[[ Exercise text open ]]
I would add a couple of other terms that I will offer and define - one is "accessibility effectiveness index" and the other is "referral results tracer map." For the "AEI," I have to give a nod to Gallup and Healthways, who publish access indices that reference not only health care but essentials like clean water. My accessibility effectiveness index addresses a couple of simple questions: First, can your beneficiaries get an appointment with a specialist in a timely fashion? Second, does the specialist coordinate care in any meaningful (effective) way with the primary care provider? If you do not know the answers, there is something missing in your on-site programming.
As to the issue of the RRTM (referral results tracer mapping), the concept is simply one of knowing how your PCPs (primary care providers) are moving your patients along a path from initial diagnosis to final treatment. Of course, this includes hospital care and rehabilitation. Most employers and HR people will answer that our TPA or the insurance company that is managing the network for the beneficiaries has some sort of a list, or a booklet, or a Web site. This means no one is keeping track, and there is no real management of the employee population beyond the primary care event. Do you have any sense of where the admissions in your beneficiary population will end up? Is there any tracking of care from the primary care event, or patient-initiated access, to results?
[[ Exercise text closed ]]
About this task:
Revise the passage on health care access, starting at "As to the issue" and ending at "access, to results?", with "booklet" changed to "pamphlet".
[[ Recorded data open ]]
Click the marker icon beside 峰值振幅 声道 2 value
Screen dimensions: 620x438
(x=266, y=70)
[[ Recorded data closed ]]
[[ Recorded data open ]]
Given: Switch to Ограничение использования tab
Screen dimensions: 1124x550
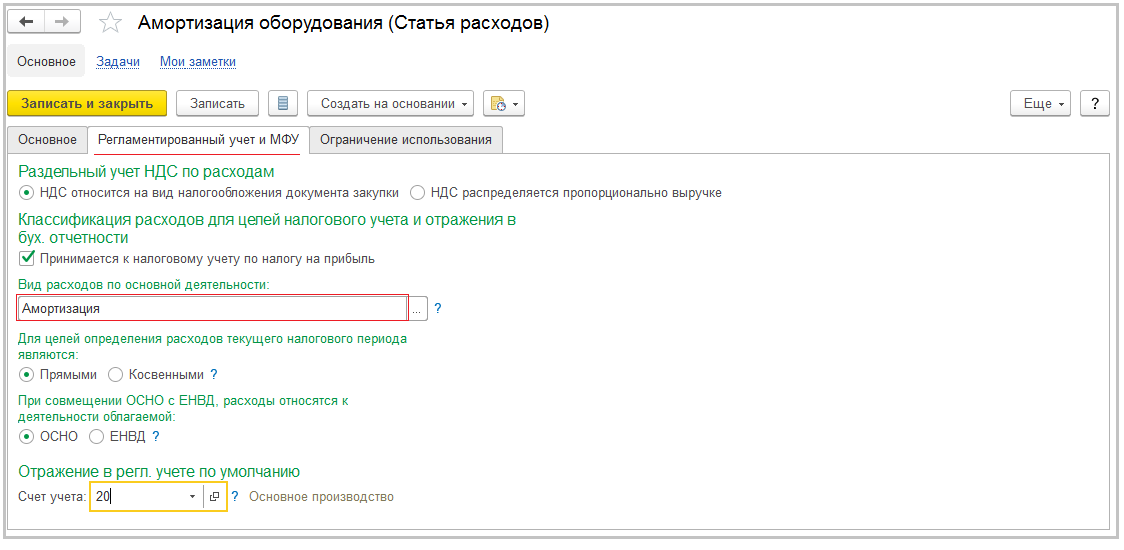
[[ Recorded data closed ]]
Exercise output:
As to the issue of the RRTM (referral results tracer mapping), the concept is simply one of knowing how your PCPs (primary care providers) are moving your patients along a path from initial diagnosis to final treatment. Of course, this includes hospital care and rehabilitation. Most employers and HR people will answer that our TPA or the insurance company that is managing the network for the beneficiaries has some sort of a list, or a pamphlet, or a Web site. This means no one is keeping track, and there is no real management of the employee population beyond the primary care event. Do you have any sense of where the admissions in your beneficiary population will end up? Is there any tracking of care from the primary care event, or patient-initiated access, to results?